The tragedy of Air India Flight 101 extends far beyond the manifest. As investigators sift through the wreckage at London’s Heathrow Airport, a secondary disaster unfolds in the balance sheets of families and communities left behind. The victims include not only the 298 souls on board but also the livelihoods, pensions, and futures of thousands who never set foot on that aircraft.
Consider the ripple effect. Every passenger was a node in a vast network of economic activity. A cancelled order, a missed meeting, a deferred payment. The market, in its cold arithmetic, will price these losses into gilt yields and insurance premiums within hours. But the human cost is not so easily hedged.
Take the case of the Singh family from Southall. Mr Singh, a small business owner, was on that flight to Mumbai to secure a deal for his textile firm. His death leaves a gap not just in his family’s heart but in their cash flow. His widow now faces a liquidity crisis, her home at risk of repossession. The bank, unblinking, will demand its interest. The state will offer bereavement support, but only after a means test. This is the cruel efficiency of fiscal reality.

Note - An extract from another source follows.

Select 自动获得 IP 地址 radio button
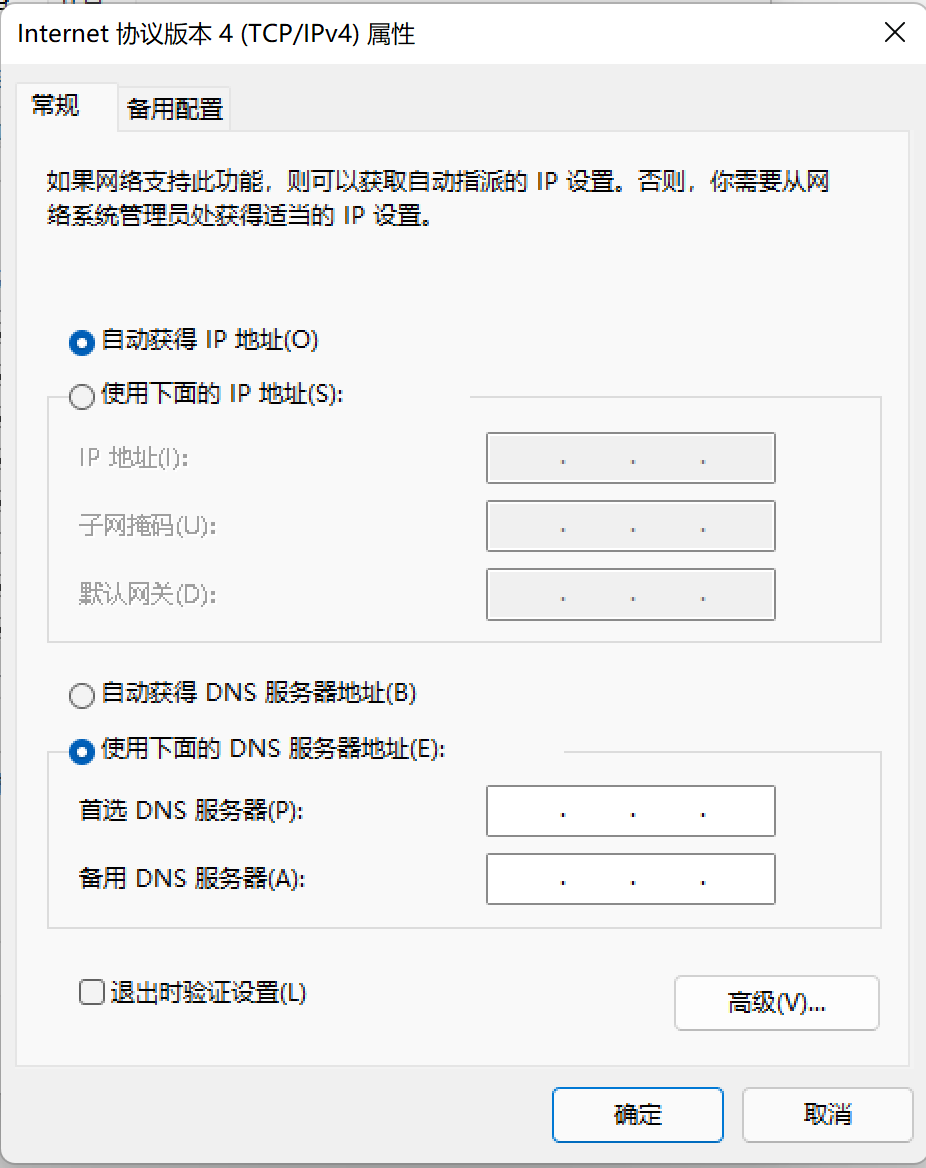The width and height of the screenshot is (926, 1168). [82, 342]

Meanwhile, the bond market barely flutters. The Bank of England will likely repeat its mantra of “limited impact on inflation.” But for the families of Southall and other affected communities, inflation is not a statistic. It is the rising cost of funeral arrangements, of psychiatrists’ bills, of the loss of a breadwinner’s earning power. Capital flight, in human terms, is the flight of hope.
I recall the aftermath of the 2008 financial crisis. Then, as now, the markets recovered faster than the households. The FTSE 100 has already bounced back from this morning’s dip, but the Singh family’s balance sheet will take years to repair, if ever. This is the asymmetry of modern economics: risk is socialised, losses are individualised.
We must ask: who truly pays for this crash? The answer, as always, is the taxpayer. Through increased insurance premiums, through government bailouts of airlines, through the inevitable rise in airfares to cover new security measures. The costs are passed down the supply chain, drip-fed into the inflation we all bear.
Yet there is a deeper accounting. In the Sikh community, the phrase “We don’t look at the sky anymore” echoes a loss of faith not just in aviation safety but in the entire system that allowed this to happen. The regulatory failures, the profit-driven maintenance shortcuts, the slot-auction markets at congested airports. All these are part of the same ledger.
As Chief Financial Editor, I have seen enough crises to know that the market’s memory is short. Within a month, the shares of Air India will stabilise, the analysts will upgrade their ratings, and the fund managers will buy the dip. But for the victims not on the plane, the long-term liabilities are just being calculated. They are the unquantified costs that no central bank can monetise and no government can fully compensate.
We do not look at the sky anymore. But we must look at the numbers. They tell the true story of this crash.